> _Task_
Reproduce the records below, replacing "Task" with "Goal" wherever it occurs and leaving everything else unchanged.
==== Extracted records
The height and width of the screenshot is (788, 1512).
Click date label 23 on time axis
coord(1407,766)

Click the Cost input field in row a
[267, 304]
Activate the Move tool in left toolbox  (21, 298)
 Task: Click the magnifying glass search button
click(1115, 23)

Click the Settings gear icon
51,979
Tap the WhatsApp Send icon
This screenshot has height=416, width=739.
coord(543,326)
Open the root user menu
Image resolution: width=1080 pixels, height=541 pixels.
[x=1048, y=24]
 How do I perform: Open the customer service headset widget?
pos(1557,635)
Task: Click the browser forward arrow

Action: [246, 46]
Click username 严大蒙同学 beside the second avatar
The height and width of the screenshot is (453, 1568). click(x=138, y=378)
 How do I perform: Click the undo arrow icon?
========
> _Answer to the task_
The height and width of the screenshot is (788, 1512).
Click date label 23 on time axis
coord(1407,766)

Click the Cost input field in row a
[267, 304]
Activate the Move tool in left toolbox  (21, 298)
 Goal: Click the magnifying glass search button
click(1115, 23)

Click the Settings gear icon
51,979
Tap the WhatsApp Send icon
This screenshot has height=416, width=739.
coord(543,326)
Open the root user menu
Image resolution: width=1080 pixels, height=541 pixels.
[x=1048, y=24]
 How do I perform: Open the customer service headset widget?
pos(1557,635)
Goal: Click the browser forward arrow

Action: [246, 46]
Click username 严大蒙同学 beside the second avatar
The height and width of the screenshot is (453, 1568). click(x=138, y=378)
 How do I perform: Click the undo arrow icon?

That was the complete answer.